* [Exercise brief]
Reproduce word for word the stretch of the Little Salt Spring text below from "Lake in the" through "and Earth Science.".

* [Extract]
§ §
Lake in the United States of America

Little Salt Spring is an archaeological and paleontological site in North Port, Florida. The site has been owned by the University of Miami since 1980 with research performed there by the university's Rosenstiel School of Marine, Atmospheric, and Earth Science.

==Site==

Little Salt Spring is a freshwater sinkhole in North Port, Florida, formed within the karst limestone that underlies much of the Florida Peninsula. It is classified as a third magnitude spring and consists of a surface pond approximately 12.2 m deep above a vertical shaft that descends to a maximum depth of approximately 75 m. Beneath the surface, the shaft widens into an inverted cone with ledges at depths of approximately 16 m and 27 m.

Numerous deep vents at the bottom of the sinkhole discharge oxygen-poor groundwater into the basin. Below a depth of about 5 m, the water contains very little oxygen, slowing the natural decay of organic materials. These conditions have preserved wood, plant remains, human remains, animal bones, artifacts, and other archaeological evidence for thousands of years.
§ §
* [Given records]

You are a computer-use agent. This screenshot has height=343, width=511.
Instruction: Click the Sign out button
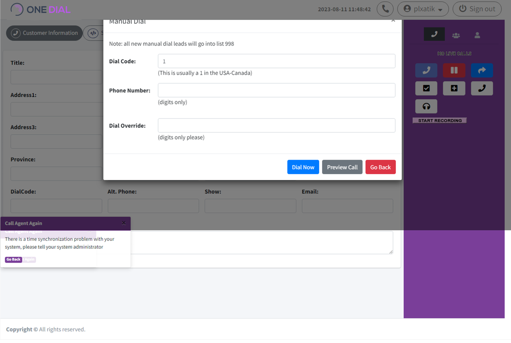tap(477, 9)
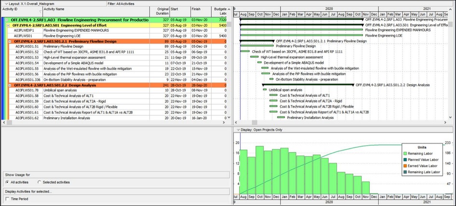Click the Gantt horizontal scroll left arrow
The height and width of the screenshot is (206, 456).
coord(236,123)
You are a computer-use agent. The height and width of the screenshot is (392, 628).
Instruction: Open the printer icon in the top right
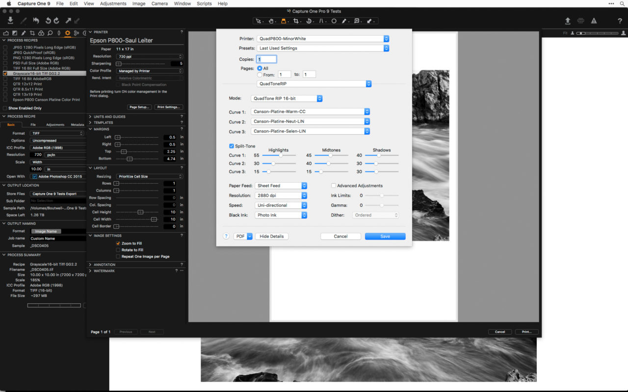pyautogui.click(x=582, y=21)
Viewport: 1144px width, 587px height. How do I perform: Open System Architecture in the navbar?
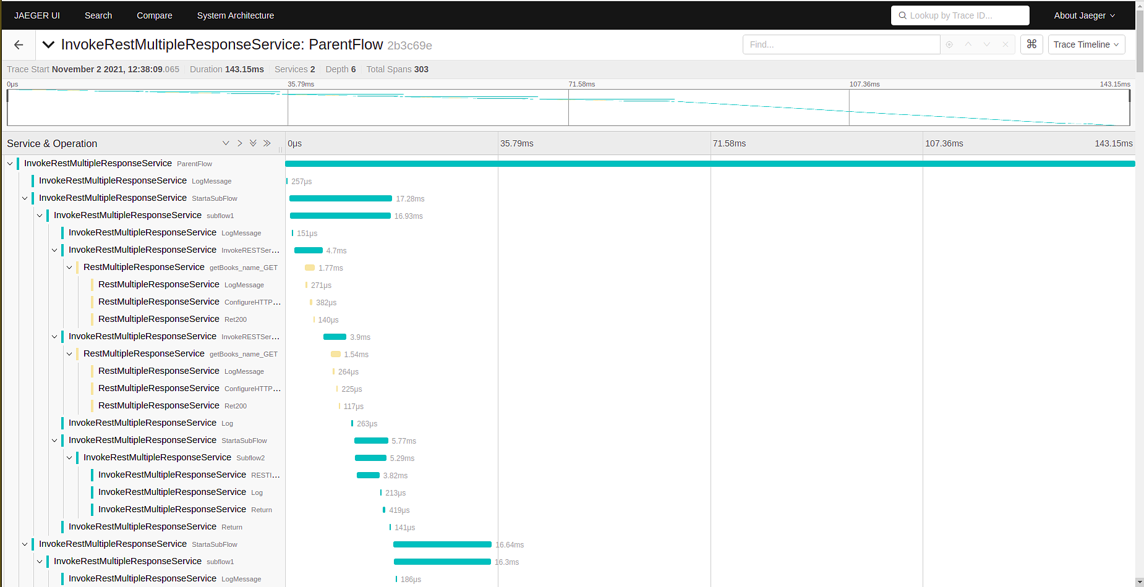tap(236, 15)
§ §
* [Result for this task]
Lake in the United States of America

Little Salt Spring is an archaeological and paleontological site in North Port, Florida. The site has been owned by the University of Miami since 1980 with research performed there by the university's Rosenstiel School of Marine, Atmospheric, and Earth Science.